Friday, 5 October 2018

citations - Should references in foreign language be translated to make popular audience get familiar with how academia works?


Typically, references in foreign language are cited with title and journal name in original language, whether they are academic or popular science books. As pointed out in this answer, popular science books, written by native authors and published by different publishers, report English, German and French references without any translation.


Of course leaving the identification of the references is vital. However, I wonder if this is the best practice for the audience who are not familiar with how academic works, especially kids.
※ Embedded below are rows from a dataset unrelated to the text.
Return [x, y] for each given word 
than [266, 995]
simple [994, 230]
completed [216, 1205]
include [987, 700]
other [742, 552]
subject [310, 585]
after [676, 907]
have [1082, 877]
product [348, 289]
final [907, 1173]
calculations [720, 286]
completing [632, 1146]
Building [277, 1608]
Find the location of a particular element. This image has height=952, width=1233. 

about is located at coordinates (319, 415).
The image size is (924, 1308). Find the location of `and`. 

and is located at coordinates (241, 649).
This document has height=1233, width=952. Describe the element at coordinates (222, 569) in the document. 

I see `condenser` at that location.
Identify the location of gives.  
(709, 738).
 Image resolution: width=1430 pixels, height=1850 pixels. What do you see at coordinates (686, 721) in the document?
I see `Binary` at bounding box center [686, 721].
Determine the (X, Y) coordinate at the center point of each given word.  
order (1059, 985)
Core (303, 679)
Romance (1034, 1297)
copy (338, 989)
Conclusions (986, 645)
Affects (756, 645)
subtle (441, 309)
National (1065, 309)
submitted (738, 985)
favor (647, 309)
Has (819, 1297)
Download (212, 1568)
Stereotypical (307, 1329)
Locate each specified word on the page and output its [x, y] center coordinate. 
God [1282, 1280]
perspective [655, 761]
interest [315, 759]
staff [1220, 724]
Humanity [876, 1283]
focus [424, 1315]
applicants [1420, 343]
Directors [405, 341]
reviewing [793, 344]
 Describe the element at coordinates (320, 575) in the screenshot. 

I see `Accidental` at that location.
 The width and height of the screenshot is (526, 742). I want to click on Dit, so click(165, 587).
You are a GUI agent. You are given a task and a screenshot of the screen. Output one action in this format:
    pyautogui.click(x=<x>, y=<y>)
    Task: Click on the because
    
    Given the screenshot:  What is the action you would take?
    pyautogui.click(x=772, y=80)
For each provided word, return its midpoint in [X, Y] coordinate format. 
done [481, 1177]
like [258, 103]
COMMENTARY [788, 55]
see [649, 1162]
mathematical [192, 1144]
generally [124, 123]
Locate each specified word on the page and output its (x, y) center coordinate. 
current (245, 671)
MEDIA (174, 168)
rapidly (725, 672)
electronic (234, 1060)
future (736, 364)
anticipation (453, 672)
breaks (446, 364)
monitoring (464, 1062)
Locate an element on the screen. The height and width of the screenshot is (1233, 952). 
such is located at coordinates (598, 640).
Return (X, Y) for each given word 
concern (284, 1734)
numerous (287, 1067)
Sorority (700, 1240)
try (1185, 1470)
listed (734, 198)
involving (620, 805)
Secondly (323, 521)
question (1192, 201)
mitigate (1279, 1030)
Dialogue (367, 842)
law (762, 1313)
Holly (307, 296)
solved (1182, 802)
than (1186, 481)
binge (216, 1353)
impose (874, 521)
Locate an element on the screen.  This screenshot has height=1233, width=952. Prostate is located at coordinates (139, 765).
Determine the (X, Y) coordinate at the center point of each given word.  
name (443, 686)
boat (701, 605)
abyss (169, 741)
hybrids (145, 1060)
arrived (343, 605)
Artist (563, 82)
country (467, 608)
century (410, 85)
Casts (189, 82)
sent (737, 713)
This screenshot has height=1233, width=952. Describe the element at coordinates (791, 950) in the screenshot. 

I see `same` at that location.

I imagine that having them written in their mother tongue will make them compelling and informative enough to read, and after reading them, they will know at least these things:



  • Academic researches are published in academic journals, collaborated by many authors

  • Titles tend to be very specified, journals are very niche

  • Consistency needs to be maintained

  • And whether they understand them or not, some terms will get into their mind, enhancing their vocabulary. To put it as Wittgenstein, "my language is the limit of my world".


The book I'm translating is What If? from Randall Munroe. It's academic enough to have several pages of references, but entertaining enough to have comic on it. What I am trying to do is to find the balance point to make an academician and a kid both happy. One reference of it goes like this:




Merlis, Timothy M., and Tapio Schneider, “Atmospheric dynamics of Earth-like tidally locked aquaplanets,” Jounal of Advances in Modeling Earth Systems 2 (December 2010); DOI:10.3894/JAMES.2010.2.13.



Questions:




  1. Should this be done? I guess yes, despite of the current practice. How far should this be applied? Having the origin text first, the translation first, or only the translation if other identifications exist such as DOI or URL? As long as the audience can trace the references on their own, then there's no reason for not doing this, right? What if only some references have DOI, and some others have dead links? Should I add the DOI for every academic papers? What to do with blog posts and YouTube clips?




  2. Is there any drawback of this? Would the readers lose their interest in the middle, or having no interest in reading them at all, hence wasting the translating time?